Our aggregator looks like :

ResultAggregator

public class ResultAggregator implements AggregationStrategy {

    @Override
    public Exchange aggregate(Exchange oldExchange, Exchange newExchange) {

        ConsolidatedSearchResult consolidatedSearchResult=null;

        if (oldExchange==null){
            consolidatedSearchResult=new ConsolidatedSearchResult();
        }
        else{
            consolidatedSearchResult=oldExchange.getIn().getBody(ConsolidatedSearchResult.class);
        }

        NameEmailResult nameEmailResult=newExchange.getIn().getBody(NameEmailResult.class);
        AgePhoneResult agePhoneResult=newExchange.getIn().getBody(AgePhoneResult.class);

        if (nameEmailResult!=null){
            consolidatedSearchResult.setNameEmailResult(nameEmailResult);
        }

        if (agePhoneResult!=null){
            consolidatedSearchResult.setAgePhoneResult(agePhoneResult);
        }

        newExchange.getIn().setBody(consolidatedSearchResult);

        return newExchange;
    }
}

Our Aggregator explained

The aggregate method in our ResultAggregator is a little crude but does the job.

  1. The aggregate method gets called for all multicasted endpoints whenever they finish.
  2. So, the first time, the oldExchange will be null.

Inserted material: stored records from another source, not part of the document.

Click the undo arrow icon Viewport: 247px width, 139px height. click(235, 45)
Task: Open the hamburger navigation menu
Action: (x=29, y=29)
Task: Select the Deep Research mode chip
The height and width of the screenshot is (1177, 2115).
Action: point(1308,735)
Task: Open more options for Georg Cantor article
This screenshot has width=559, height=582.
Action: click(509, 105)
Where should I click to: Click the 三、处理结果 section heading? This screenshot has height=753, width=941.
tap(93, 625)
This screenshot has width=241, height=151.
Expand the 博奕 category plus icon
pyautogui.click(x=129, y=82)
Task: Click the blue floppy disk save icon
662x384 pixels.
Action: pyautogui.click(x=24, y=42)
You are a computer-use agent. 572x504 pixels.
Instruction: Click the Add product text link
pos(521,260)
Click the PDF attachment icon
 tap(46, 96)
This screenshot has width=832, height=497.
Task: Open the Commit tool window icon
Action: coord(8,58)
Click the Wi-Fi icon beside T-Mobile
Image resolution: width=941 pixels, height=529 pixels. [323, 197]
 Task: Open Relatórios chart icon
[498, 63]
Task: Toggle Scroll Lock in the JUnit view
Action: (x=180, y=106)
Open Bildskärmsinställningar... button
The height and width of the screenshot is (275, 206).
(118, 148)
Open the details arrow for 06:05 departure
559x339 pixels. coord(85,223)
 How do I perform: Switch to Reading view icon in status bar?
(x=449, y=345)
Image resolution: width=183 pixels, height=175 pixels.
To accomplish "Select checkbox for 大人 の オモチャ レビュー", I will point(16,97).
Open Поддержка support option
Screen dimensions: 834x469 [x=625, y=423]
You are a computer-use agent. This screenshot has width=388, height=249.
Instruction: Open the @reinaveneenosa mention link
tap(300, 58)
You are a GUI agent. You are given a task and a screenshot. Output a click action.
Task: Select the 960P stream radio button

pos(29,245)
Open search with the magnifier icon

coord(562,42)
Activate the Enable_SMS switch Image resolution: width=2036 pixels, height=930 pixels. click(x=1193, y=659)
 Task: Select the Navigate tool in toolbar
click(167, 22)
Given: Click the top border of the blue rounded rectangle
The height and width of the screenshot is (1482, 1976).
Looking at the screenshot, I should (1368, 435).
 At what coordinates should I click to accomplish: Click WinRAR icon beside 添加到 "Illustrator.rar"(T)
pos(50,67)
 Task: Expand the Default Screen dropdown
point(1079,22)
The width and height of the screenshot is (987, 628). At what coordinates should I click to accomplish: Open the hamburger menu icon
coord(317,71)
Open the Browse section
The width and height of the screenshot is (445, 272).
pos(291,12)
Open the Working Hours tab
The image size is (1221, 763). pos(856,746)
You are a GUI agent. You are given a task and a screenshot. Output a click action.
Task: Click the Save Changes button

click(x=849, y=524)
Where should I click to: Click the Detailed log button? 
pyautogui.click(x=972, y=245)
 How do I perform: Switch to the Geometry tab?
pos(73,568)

We take that as an opportunity to construct the final consolidated result entity that we wanted to respond to the user.
  3. We check whether the newExchange that comes in is the result of a call to the NameEmailService or AgePhoneService and populate the consolidated entity accordingly.
  4. Finally, we return the consolidated entity – the returning does two jobs.
    1. The consolidated entity comes in as oldExchange for the next call to the aggregate method. (more like chaining – the last returned object from the entity is the one which comes in as the incoming exchange for the next call)
    2. Gets returned back to the user if it is the last call of aggregate (all multicast endpoints calls are complete).